POST https://dataclean.tech/api/file-extract
2. Extract Information from text
The /api/extract-info endpoint extracts structured information from text based on your provided format.
POST https://dataclean.tech/api/extract-info
3. Suggest Format
The /api/suggest-format endpoint suggests JSON formats for your text data.

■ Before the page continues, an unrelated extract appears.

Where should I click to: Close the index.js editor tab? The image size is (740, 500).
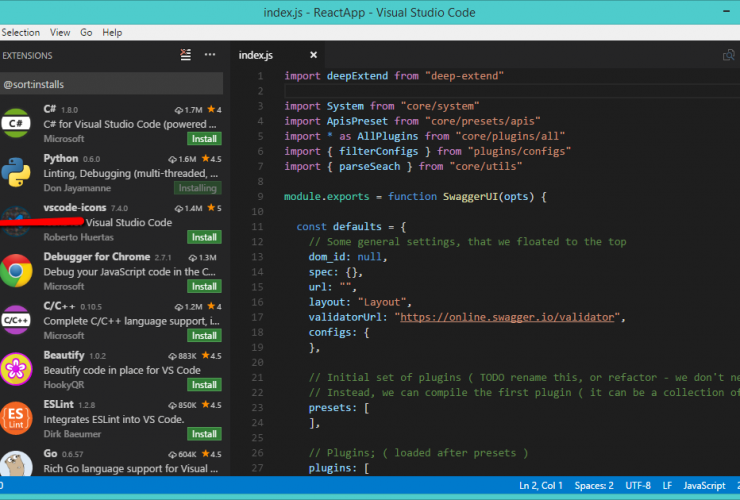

POST https://dataclean.tech/api/suggest-format
Quick Start Guide
1. Sign up for an account and get your API key
2. You get free 10,000 tokens to test out the APIs
2. Purchase a subscription to get more tokens as needed
3. Make API requests using your key
API Key
All API requests require an API key for authentication. Your API key is tied to your subscription and token usage.
Getting Your API Key
1. Sign up for an account on DataClean
2. Navigate to your dashboard
3. Find your API key in the API section
Token Usage
Each API request consumes tokens based on the length of your input text. You can:
- Monitor your token usage in the dashboard
- Purchase additional tokens as needed
- Set up automatic top-ups
Security
Keep your API key secure and never share it publicly. If you believe your key has been compromised, you can generate a new one from your dashboard.
URL & Endpoints
DataClean API is accessible through HTTPS endpoints. All requests should be made using POST method with JSON data.
Base URL
https://dataclean.vercel.app
Available Endpoints
1. Extract text from pdf/docs using OCR and formatting
/api/file-extract
Required parameters:
- type: "link" or "file"
- attachment: URL or base64 encoded file content
- extraction: "text" or "json"
- apiKey: Your API key
- structure: JSON schema (required when extraction="json")
Supported files:
- PDF files (.pdf)
- Word documents (.docx)
- Google Drive files & Google Docs
- OneDrive links
Maximum file size: 50MB
2. Extract Information
/api/extract-info
Required parameters:
- text: Your input text
- format: Desired JSON format
- apiKey: Your API key
3. Suggest Format
/api/suggest-format
Required parameters:
- text: Your input text
- apiKey: Your API key
Response Format
All responses are returned in JSON format with the following structure:
{ "result": [/* extracted data or format suggestions */], "tokensUsed": number }
Example Code
Here are examples of how to use our API endpoints in different programming languages.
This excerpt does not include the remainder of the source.